-- BEGIN TEXT --

It sits not against a wall, but atop a coffee table fronting the couch from which the poet works, draped in a blanket, daily crafting the lyrics of her long life.
"What else can I do?" she said, drawing hearty laughter from a granddaughter and her friend, Helen Post. Adair's sight has long since gone; her hearing is slowly dimming. She is 87.
"I used to walk and run very fast. Now that is cut off from me."
Her work has been acclaimed by, among others, essayist A. Alvarez, Alice Quinn of the New Yorker and novelist Alice Munro. And now, her words have been put to music.
Selections from Adair's first collection of poetry -- published at 83 -- titled "Ants on the Melon," are part of a Mountainside Master Chorale's production of "The End of an Era -- Music of the 20th Century" to be performed in Claremont on Sunday.
The poet, who is retired after 22 years of teaching literature at Cal Poly Pomona, sat Friday among of folders that collect her unpublished poems, works that span a lifetime spent writing. Adair's self-deprecating analysis of her fame masks a genuine humility.
"The old girl is still whacking away at her old typewriter," she said with a grin.
Each day, the routine is the same, she said. She sleeps fitfully, if at all.
"Regardless of what time I go to bed, I get up and make myself coffee. I usually find I have something to say to myself until I get too hungry that I need breakfast," she said.
Writing poetry has been a lifetime habit, although she had no desire to publish her work until her children grew up. She had three children by the late historian Douglass Adair, once a Clarement Graduate School professor.
"I've never wanted to publish until recently because there wasn't anything else to do," she said. "I suppose I could make baskets."
To which Post observed: "These are word baskets."
Delighted by her friend's use of metaphor, Adair's blue eyes glittered.
"What I've done are scrap baskets," she joked.
Those scraps of life captivated Gwyneth Walker, a Vermont-based composer whose An Hour to Dance is one of the works by 10 early and late-20-century composers to be featured Sunday.

-- END TEXT --
-- BEGIN RECORD SET --

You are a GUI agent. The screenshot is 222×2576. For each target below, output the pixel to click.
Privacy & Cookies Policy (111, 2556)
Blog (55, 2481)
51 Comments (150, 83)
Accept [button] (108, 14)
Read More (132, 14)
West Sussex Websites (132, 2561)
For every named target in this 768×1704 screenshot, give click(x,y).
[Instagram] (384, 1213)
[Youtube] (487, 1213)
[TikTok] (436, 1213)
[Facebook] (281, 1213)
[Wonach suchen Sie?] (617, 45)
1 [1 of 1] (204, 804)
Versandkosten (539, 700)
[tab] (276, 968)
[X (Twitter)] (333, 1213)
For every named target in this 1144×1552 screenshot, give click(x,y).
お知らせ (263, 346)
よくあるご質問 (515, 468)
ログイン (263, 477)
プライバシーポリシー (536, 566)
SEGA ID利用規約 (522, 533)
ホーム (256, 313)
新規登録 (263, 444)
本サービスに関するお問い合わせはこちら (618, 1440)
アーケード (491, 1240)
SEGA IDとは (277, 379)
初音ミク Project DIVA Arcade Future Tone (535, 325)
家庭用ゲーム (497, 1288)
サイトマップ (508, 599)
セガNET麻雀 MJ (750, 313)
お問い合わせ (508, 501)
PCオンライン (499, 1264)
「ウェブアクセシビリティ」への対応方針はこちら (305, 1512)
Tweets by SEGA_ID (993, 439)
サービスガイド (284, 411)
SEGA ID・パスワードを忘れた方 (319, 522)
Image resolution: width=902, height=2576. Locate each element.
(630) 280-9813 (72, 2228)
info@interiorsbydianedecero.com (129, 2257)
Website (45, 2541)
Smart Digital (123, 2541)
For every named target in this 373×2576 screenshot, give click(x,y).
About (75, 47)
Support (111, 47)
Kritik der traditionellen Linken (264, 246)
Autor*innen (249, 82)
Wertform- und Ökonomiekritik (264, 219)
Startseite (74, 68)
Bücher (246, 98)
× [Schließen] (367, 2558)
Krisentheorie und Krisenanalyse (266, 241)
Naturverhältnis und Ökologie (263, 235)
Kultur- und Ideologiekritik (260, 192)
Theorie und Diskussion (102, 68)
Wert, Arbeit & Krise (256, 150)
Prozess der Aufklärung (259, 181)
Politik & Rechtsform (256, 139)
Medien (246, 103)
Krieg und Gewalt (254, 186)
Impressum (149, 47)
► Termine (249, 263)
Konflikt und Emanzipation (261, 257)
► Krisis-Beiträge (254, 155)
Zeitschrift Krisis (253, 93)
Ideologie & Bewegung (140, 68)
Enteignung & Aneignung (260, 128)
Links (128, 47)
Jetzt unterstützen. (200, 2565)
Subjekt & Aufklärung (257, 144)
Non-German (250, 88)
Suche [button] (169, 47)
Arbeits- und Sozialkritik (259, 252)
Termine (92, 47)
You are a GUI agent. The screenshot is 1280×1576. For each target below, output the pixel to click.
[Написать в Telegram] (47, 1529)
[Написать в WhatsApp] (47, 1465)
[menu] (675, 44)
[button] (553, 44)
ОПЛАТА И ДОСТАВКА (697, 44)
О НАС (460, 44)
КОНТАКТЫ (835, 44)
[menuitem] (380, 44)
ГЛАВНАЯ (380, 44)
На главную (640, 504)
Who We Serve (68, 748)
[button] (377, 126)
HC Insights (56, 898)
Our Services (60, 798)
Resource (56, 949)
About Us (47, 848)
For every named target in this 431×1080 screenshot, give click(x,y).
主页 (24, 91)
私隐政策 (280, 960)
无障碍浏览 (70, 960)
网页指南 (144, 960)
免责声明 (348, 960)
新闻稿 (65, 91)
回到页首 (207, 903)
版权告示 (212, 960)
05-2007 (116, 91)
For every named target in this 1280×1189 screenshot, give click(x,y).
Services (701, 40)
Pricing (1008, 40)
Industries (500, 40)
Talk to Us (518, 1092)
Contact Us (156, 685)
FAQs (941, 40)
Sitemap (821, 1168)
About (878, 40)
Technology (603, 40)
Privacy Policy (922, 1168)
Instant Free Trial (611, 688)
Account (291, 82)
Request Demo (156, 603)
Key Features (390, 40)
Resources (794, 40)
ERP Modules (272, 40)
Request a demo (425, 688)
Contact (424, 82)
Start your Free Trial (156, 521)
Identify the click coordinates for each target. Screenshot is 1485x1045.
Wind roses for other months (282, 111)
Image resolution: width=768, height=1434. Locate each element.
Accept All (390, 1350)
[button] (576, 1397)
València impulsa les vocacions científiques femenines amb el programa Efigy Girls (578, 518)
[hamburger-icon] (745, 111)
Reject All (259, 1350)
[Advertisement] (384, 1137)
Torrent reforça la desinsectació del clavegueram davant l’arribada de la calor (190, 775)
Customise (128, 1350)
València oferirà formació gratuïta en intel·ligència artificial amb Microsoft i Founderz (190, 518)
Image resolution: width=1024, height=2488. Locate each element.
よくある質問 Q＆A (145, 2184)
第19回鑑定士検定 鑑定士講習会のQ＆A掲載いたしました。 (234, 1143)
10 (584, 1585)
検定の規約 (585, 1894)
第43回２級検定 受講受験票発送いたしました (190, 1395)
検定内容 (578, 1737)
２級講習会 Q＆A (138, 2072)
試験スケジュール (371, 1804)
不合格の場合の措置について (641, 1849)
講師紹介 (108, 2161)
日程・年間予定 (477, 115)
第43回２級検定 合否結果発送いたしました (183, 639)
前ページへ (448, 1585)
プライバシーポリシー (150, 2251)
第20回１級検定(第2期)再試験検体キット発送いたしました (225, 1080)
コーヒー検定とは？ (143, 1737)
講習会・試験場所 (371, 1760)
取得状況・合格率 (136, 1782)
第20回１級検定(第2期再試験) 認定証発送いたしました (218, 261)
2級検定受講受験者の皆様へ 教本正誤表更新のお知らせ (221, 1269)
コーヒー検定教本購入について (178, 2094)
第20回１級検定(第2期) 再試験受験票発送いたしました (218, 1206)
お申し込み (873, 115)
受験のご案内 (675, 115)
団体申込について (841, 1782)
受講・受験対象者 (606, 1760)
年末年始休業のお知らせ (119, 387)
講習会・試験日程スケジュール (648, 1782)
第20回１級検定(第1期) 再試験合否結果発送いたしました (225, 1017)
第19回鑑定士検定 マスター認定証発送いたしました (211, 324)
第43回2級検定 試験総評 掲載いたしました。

-- END RECORD SET --

• TASK TO CARRY OUT: Resume the article about the poet Adair, starting right after its last sentence.

• TASK ANSWER:
Walker's composition is based on seven poems by Hamilton. The 21-minute work with piano accompaniment spans poems that cover the length of Adair's life, Walker said, much as Sunday's program covers the contributions of 20th century composers to the canon of classical chorale music.
During a first meeting at Adair's apartment with the composer in June 1999, Walker feared that although "she respected and loved" Adair's poetry, the poet might not like the way the composer had treated Adair's poetry in her music.
But both women say those fears went unfounded during a congenial afternoon visit.
"While she was here, she said, 'I'd love to play the guitar' and I said, 'it's there, under the sofa,'" Adair recalled. "I find her music fascinating. I can't detect my part in it all." "She was a lovely person, full of spirit," Walker said. "I can only hope to be a gracious as she."
Mountainside conductor Bruce Rogers of Upland has known of Walker's work for 10 years. As the busy leader of seven local chorale groups, Rogers admires Walker's deft touch with melodic lines and simple but effective arrangements.
"Some people over-arrange, almost in a way to say 'Look how clever I am.' Hers doesn't. It fits so nicely with the text she chooses," he said.
Walker's treatment of Adair's poems comes near the end of the second half of a two-part program, he said. Rogers chose to highlight early 20th century composers in the first half and late and contemporary composers in the latter half of a varied program, from Romanian folk song to spirituals.
While the 70 members of Mountainside take the stage at the United Church of Christ Congregational for a 7 p.m. performance, the two artists will reunite Sunday to hear the West Coast premiere of Walker's An Hour to Dance.
'I thought it would mean a lot to her if they performed it while she was still alive," Walker said, adding that she made the trip out of love and respect for the elderly poet.